The nine board members will decided whether Miami-Dade schools are allowed to include two landmark LGBTQ rights supreme court cases in 12th-grade social studies classes. They’ll also vote on whether the district, responsible for educating over 334,000 students, will recognize October as LGBTQ History Month.
The cases in question are Obergefell v. Hodges and Bostock v. Clayton County, which grant the right to same-sex marriage and prohibit employers from discriminating against workers on the bases of sexual orientation or gender identity, respectively.
While the board may vote in favor of including the cases in its classes, the fact that it’s even up for discussion says a lot about how vague and open to interpretation the Don’t Say Gay law is.
School board member Lucia Baez-Geller is already speaking out in favor of keeping the important lessons in schools.
“Teaching LGBTQ history fosters a welcoming school climate where LGBTQ students, families, and educators can live their authentic lives and be treated with dignity and respect,” she wrote in an action proposal.
“The District appreciates and recognizes the importance of LGBTQ History Month as an effective means of educating and calling to action our community to work together by fighting prejudice and discrimination in their own lives and increasing visibility and raising awareness,” Baez-Geller added.
But in July, the district rejected two proposed sex education textbooks, citing concerns they violate the state’s law.
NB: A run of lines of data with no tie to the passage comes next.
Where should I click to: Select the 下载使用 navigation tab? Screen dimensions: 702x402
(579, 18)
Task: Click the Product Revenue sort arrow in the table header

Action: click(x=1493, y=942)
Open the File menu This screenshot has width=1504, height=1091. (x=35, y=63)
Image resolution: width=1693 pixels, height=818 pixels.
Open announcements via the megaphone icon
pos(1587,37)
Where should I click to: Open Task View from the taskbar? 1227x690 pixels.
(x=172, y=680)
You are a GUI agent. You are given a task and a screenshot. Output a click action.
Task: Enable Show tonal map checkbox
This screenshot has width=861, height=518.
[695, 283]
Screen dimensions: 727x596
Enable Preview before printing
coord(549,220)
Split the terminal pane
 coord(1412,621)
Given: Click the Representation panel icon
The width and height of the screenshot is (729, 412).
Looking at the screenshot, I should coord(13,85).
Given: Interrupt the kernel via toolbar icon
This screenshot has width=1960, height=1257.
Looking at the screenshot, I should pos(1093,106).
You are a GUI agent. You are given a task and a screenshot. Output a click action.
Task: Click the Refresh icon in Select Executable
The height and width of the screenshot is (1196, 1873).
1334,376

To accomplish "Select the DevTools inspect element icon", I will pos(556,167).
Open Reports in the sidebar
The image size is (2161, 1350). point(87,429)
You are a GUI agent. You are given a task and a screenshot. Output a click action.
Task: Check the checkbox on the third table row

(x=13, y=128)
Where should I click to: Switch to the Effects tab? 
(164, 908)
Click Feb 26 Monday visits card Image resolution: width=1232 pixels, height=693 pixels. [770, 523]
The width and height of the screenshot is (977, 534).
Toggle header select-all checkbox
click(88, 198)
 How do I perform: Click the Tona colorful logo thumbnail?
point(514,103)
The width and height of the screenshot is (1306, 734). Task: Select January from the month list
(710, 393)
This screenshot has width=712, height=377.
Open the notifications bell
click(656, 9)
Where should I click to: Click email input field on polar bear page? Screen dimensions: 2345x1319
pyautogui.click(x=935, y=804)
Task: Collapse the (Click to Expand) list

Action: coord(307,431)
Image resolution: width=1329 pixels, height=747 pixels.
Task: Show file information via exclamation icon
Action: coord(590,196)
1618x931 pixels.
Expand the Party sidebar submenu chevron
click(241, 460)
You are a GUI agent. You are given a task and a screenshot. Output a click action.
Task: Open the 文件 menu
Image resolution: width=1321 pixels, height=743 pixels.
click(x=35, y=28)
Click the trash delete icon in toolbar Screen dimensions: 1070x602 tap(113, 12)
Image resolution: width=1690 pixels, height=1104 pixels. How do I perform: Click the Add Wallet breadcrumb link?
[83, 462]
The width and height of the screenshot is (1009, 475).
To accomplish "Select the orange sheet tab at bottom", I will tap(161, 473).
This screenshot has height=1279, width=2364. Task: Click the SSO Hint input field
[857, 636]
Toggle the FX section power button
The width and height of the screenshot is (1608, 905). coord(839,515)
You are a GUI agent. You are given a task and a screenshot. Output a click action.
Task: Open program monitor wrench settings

Prism, a Florida nonprofit working to expand LGBTQ resources in schools, launched a Change.org petition to urge the board to vote yes.
“In light of the harmful anti-LGBTQ laws passed this year, it is abundantly clear that MDCPS must remain steadfast in supporting and affirming all students,” the petition reads.
“The recognition of LGBTQ History Month promotes education about the historical impacts, achievements, and contributions of our lesbian, gay, bisexual, transgender, and queer community.”
Elsewhere in the state, teachers have been instructed to remove signage indicating a classroom is a “safe space” for LGBTQ students and photos of their families if they have a same-sex spouse. Some schools have even told educators to out their students to parents. The law was signed by Gov. DeSantis in March.
Last week, a group of Florida teens and their families, along with LGBTQ advocacy groups, asked a federal judge to block the law’s enforcement, citing First Amendment, due-process and equal-protection rights violations.